▸ EXERCISE INSTRUCTIONS:
Copy out all of the data below exactly, so that no word differs from the original.

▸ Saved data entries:
=-=-=

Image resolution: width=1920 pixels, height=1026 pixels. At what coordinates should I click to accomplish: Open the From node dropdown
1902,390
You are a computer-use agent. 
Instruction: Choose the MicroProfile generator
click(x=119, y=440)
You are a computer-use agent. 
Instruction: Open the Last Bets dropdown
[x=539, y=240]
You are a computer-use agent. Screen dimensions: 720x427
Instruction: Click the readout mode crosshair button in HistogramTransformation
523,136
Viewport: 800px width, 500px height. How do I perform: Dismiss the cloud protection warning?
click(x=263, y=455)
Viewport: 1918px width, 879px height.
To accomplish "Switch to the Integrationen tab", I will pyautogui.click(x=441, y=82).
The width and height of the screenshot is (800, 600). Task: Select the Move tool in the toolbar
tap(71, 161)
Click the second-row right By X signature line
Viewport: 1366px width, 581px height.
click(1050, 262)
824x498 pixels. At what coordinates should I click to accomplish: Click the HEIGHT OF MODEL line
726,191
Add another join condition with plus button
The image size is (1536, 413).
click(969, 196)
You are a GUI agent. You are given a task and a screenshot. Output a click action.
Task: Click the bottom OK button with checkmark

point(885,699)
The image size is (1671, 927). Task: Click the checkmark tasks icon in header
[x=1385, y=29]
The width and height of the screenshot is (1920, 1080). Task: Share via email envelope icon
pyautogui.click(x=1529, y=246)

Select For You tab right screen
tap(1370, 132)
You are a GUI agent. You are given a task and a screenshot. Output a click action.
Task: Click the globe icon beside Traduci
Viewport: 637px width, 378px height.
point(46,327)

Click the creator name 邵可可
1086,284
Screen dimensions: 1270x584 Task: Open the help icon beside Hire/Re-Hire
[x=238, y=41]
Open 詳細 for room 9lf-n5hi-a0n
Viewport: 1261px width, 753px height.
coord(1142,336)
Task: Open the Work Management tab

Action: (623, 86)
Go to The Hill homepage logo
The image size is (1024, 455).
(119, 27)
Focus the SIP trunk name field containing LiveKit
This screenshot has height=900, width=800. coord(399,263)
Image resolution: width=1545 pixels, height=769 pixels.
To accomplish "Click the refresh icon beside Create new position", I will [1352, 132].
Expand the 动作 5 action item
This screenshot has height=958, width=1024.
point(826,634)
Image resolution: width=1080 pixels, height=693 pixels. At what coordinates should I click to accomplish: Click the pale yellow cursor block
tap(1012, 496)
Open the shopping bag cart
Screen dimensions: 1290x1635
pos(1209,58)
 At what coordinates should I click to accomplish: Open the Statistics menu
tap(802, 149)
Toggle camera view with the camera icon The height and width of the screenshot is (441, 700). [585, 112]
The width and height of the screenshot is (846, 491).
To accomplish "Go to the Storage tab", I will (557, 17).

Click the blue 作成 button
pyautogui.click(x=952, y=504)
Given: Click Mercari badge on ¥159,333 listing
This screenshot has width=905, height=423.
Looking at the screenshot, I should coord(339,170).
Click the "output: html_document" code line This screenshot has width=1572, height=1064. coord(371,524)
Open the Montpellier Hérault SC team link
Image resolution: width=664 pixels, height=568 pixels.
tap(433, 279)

=-=-=

▸ RESULT OF THIS EXERCISE:
Image resolution: width=1920 pixels, height=1026 pixels. At what coordinates should I click to accomplish: Open the From node dropdown
1902,390
You are a computer-use agent. 
Instruction: Choose the MicroProfile generator
click(x=119, y=440)
You are a computer-use agent. 
Instruction: Open the Last Bets dropdown
[x=539, y=240]
You are a computer-use agent. Screen dimensions: 720x427
Instruction: Click the readout mode crosshair button in HistogramTransformation
523,136
Viewport: 800px width, 500px height. How do I perform: Dismiss the cloud protection warning?
click(x=263, y=455)
Viewport: 1918px width, 879px height.
To accomplish "Switch to the Integrationen tab", I will pyautogui.click(x=441, y=82).
The width and height of the screenshot is (800, 600). Task: Select the Move tool in the toolbar
tap(71, 161)
Click the second-row right By X signature line
Viewport: 1366px width, 581px height.
click(1050, 262)
824x498 pixels. At what coordinates should I click to accomplish: Click the HEIGHT OF MODEL line
726,191
Add another join condition with plus button
The image size is (1536, 413).
click(969, 196)
You are a GUI agent. You are given a task and a screenshot. Output a click action.
Task: Click the bottom OK button with checkmark

point(885,699)
The image size is (1671, 927). Task: Click the checkmark tasks icon in header
[x=1385, y=29]
The width and height of the screenshot is (1920, 1080). Task: Share via email envelope icon
pyautogui.click(x=1529, y=246)

Select For You tab right screen
tap(1370, 132)
You are a GUI agent. You are given a task and a screenshot. Output a click action.
Task: Click the globe icon beside Traduci
Viewport: 637px width, 378px height.
point(46,327)

Click the creator name 邵可可
1086,284
Screen dimensions: 1270x584 Task: Open the help icon beside Hire/Re-Hire
[x=238, y=41]
Open 詳細 for room 9lf-n5hi-a0n
Viewport: 1261px width, 753px height.
coord(1142,336)
Task: Open the Work Management tab

Action: (623, 86)
Go to The Hill homepage logo
The image size is (1024, 455).
(119, 27)
Focus the SIP trunk name field containing LiveKit
This screenshot has height=900, width=800. coord(399,263)
Image resolution: width=1545 pixels, height=769 pixels.
To accomplish "Click the refresh icon beside Create new position", I will [1352, 132].
Expand the 动作 5 action item
This screenshot has height=958, width=1024.
point(826,634)
Image resolution: width=1080 pixels, height=693 pixels. At what coordinates should I click to accomplish: Click the pale yellow cursor block
tap(1012, 496)
Open the shopping bag cart
Screen dimensions: 1290x1635
pos(1209,58)
 At what coordinates should I click to accomplish: Open the Statistics menu
tap(802, 149)
Toggle camera view with the camera icon The height and width of the screenshot is (441, 700). [585, 112]
The width and height of the screenshot is (846, 491).
To accomplish "Go to the Storage tab", I will (557, 17).

Click the blue 作成 button
pyautogui.click(x=952, y=504)
Given: Click Mercari badge on ¥159,333 listing
This screenshot has width=905, height=423.
Looking at the screenshot, I should coord(339,170).
Click the "output: html_document" code line This screenshot has width=1572, height=1064. coord(371,524)
Open the Montpellier Hérault SC team link
Image resolution: width=664 pixels, height=568 pixels.
tap(433, 279)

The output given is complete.